= To do =
Scan the material for "tool". Copy every line it appears in.
···
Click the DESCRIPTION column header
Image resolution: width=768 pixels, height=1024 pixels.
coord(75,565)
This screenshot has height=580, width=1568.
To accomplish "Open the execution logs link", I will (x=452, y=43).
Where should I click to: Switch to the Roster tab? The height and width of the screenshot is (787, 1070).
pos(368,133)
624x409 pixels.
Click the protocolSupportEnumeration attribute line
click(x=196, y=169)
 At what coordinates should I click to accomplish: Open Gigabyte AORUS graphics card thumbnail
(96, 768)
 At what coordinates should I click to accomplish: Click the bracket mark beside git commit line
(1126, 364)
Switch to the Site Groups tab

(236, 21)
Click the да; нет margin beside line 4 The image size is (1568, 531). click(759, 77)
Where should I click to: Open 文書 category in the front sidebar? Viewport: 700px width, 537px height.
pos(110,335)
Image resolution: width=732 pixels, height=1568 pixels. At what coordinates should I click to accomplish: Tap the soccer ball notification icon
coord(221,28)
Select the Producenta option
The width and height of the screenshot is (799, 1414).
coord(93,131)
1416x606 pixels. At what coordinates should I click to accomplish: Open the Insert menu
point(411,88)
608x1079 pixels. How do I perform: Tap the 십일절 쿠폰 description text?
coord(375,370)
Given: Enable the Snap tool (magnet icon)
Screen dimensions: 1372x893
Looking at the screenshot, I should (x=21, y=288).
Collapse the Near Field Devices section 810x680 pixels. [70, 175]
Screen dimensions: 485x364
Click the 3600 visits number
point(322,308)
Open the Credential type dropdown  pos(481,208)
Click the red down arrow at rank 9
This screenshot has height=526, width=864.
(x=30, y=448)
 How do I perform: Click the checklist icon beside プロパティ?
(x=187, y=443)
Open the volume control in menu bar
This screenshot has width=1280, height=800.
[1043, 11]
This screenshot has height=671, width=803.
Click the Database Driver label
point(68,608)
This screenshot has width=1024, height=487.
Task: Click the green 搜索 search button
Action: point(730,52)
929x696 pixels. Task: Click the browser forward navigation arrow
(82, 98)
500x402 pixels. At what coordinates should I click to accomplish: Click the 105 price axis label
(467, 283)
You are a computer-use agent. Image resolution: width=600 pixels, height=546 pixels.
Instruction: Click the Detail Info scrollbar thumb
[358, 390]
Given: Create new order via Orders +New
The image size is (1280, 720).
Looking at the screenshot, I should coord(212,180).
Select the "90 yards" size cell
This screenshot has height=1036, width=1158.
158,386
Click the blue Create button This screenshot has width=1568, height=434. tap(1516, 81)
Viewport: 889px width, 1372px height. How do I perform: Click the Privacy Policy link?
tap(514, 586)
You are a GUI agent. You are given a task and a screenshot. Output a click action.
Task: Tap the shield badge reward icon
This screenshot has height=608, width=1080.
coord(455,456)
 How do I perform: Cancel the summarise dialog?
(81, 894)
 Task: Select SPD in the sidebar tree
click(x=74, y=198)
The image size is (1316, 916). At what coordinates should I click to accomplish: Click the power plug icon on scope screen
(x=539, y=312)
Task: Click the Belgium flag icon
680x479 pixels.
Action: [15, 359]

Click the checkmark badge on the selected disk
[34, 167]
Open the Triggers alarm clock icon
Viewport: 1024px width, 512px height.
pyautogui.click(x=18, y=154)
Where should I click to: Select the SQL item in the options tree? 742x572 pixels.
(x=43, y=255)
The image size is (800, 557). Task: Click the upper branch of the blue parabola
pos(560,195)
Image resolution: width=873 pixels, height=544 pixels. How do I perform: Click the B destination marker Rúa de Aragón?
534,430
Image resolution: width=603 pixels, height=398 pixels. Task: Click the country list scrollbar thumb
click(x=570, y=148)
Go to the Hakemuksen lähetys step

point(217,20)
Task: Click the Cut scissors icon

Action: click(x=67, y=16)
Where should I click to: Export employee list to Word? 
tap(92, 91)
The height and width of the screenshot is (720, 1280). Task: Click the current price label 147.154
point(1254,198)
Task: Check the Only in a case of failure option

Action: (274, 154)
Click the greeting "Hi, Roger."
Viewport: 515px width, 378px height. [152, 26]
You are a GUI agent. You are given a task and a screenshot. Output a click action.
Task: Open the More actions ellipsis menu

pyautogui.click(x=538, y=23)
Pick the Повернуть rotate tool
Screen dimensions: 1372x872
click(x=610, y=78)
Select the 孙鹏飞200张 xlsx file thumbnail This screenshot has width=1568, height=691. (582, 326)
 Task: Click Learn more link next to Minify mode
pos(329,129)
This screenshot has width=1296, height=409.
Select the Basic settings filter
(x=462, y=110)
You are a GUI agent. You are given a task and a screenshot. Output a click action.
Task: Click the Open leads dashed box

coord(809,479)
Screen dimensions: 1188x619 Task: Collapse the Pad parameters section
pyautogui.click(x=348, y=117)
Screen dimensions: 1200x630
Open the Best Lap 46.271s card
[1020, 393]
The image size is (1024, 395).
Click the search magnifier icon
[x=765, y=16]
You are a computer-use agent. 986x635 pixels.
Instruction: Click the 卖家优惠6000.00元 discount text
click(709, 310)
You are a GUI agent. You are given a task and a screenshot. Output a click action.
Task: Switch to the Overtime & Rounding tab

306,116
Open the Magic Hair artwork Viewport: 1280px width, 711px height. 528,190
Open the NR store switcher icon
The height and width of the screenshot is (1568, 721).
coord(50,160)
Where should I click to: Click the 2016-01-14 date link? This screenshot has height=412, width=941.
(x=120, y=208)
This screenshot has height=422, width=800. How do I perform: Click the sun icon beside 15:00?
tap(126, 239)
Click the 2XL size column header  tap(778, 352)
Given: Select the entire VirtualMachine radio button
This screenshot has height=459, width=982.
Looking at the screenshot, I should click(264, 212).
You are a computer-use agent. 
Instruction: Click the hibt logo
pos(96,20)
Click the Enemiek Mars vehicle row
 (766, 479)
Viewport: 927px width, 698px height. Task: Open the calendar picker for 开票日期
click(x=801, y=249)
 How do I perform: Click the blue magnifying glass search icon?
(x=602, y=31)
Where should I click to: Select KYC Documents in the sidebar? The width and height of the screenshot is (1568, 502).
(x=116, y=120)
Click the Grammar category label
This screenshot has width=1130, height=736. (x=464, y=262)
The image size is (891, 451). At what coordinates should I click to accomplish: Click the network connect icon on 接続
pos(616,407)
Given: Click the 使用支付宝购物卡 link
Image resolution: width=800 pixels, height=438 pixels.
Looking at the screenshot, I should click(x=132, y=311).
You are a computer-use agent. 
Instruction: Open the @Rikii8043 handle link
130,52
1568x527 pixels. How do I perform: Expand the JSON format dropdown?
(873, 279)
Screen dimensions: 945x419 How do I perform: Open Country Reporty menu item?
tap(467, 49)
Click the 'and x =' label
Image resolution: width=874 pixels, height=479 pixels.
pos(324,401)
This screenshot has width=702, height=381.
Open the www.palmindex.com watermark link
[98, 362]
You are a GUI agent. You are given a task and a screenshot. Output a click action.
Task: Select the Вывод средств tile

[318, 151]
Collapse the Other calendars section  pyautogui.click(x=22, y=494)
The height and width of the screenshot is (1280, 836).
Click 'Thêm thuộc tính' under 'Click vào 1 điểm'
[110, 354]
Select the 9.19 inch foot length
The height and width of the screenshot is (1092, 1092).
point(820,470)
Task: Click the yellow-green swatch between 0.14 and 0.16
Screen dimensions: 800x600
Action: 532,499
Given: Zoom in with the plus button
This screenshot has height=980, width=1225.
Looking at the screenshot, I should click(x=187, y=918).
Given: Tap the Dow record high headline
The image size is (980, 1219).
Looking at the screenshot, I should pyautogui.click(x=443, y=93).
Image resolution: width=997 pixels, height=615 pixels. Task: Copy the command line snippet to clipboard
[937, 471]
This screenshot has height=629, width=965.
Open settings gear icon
···
= Solved exercise =
Given: Enable the Snap tool (magnet icon)
Pick the Повернуть rotate tool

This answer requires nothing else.